I Problem with function approximation

[boniphacy]

We have a function:

$f(x,y)=\sqrt{\frac{1−2x}{1−y^2}} = \frac{\sqrt{1−2x}}{\sqrt{1−y^2}}$

for small x and y, we can use standard approximations:
$1/\sqrt{1−x}=1+x/2+...$
and
$\sqrt{1−x}=1−x/2−...$

Ok. Now we can approximate the whole function f(x,y)

First method:
$\sqrt{\frac{1−2x}{1−y^2}}≈\sqrt{(1−2x)(1+y^2)}=1−x+y^2/2−xy^2$

Second method:
$\frac{\sqrt{1−2x}}{\sqrt{1−y^2}}≈(1−x)(1+y^2/2)=1−x+y^2/2−xy^2/2$

the both approx. are not equal, difference is: $xy^2/2$!

So, which approximation is the correct one?

 

[PeroK]

We have a function:

$f(x,y)=\sqrt{\frac{1−2x}{1−y^2}} = \frac{\sqrt{1−2x}}{\sqrt{1−y^2}}$

for small x and y, we can use standard approximations:
$1/\sqrt{1−x}=1+x/2+...$
and
$\sqrt{1−x}=1−x/2−...$

Ok. Now we can approximate the whole function f(x,y)

First method:
$\sqrt{\frac{1−2x}{1−y^2}}≈\sqrt{(1−2x)(1+y^2)}=1−x+y^2/2−xy^2$

Second method:
$\frac{\sqrt{1−2x}}{\sqrt{1−y^2}}≈(1−x)(1+y^2/2)=1−x+y^2/2−xy^2/2$

the both approx. are not equal, difference is: $xy^2/2$!

So, which approximation is the correct one?
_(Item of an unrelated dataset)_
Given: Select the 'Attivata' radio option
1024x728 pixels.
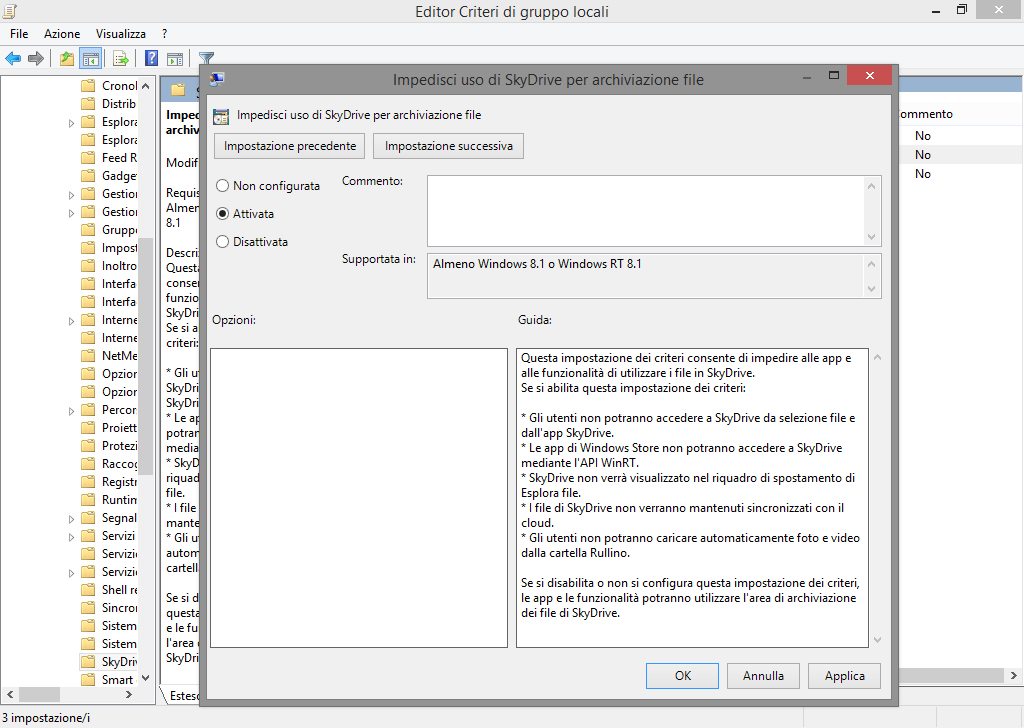Looking at the screenshot, I should (x=222, y=214).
What about putting some small values for $x$ and $y$ into a calculator?

 

[Office_Shredder]

Even worse, if x and y are equally small, you've thrown out at least a $x^2$ term that is more important than the $xy^2$ term.

You took two first order approximations, and then you tried to assume you had a good second order approximation at the end. As you learned, that's not guaranteed to work.

 

[boniphacy]

OK. We assume x ~ y^2, then: what is correct now?

 

[PeroK]

OK. We assume x ~ y^2, then: what is correct now?
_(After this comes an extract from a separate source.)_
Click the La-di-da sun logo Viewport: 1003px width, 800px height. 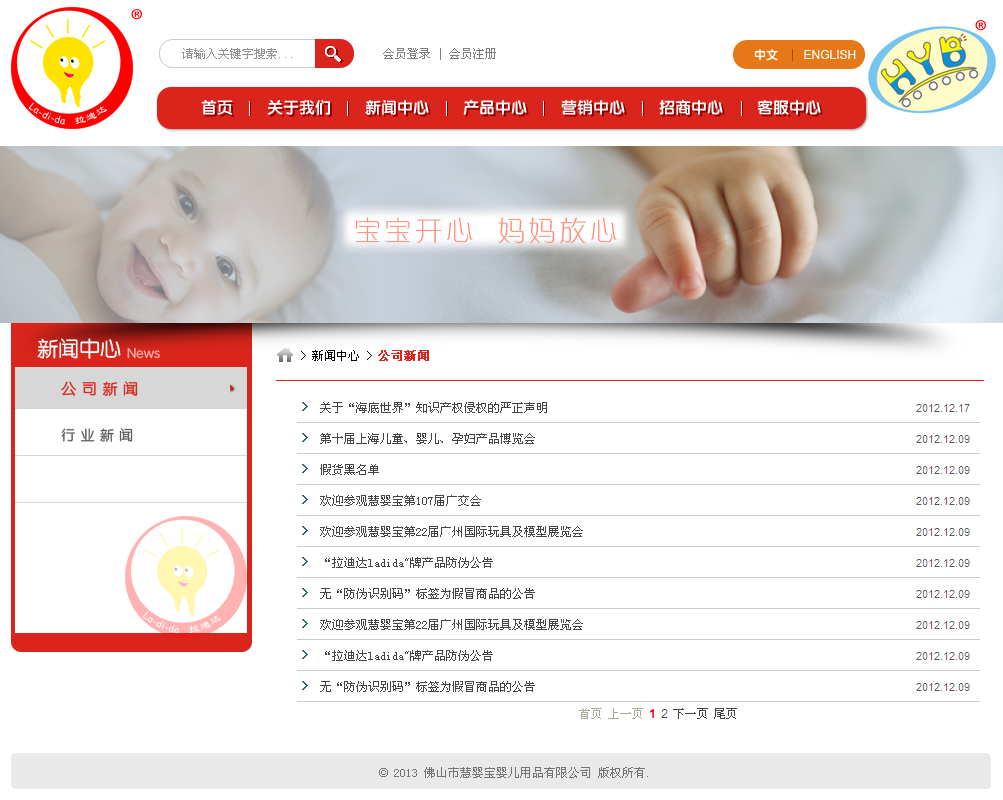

I'd say they are both wrong, as you have a cross term in $xy^2$, but no terms in $x^2$ or $y^4$, which should be of the same order.

PS Perhaps the first one is more wrong than the second one!

 

[boniphacy]

for x = y it is:
$\sqrt{\frac{1-2x}{1-x^2}} \approx 1 - x^2 - x^3 - x^4/2 + ...$

so, the first looks is correct.

now try: y^2 = x
$\sqrt{\frac{1-2x}{1-x}} \approx 1 - x/2 - 5/8 x^2 + ...$

?
fantastic.

 

[Office_Shredder]

I think the point we are really trying to get across is, if you want to use the $xy^2$ term then you need to include more terms in each of your original approximations.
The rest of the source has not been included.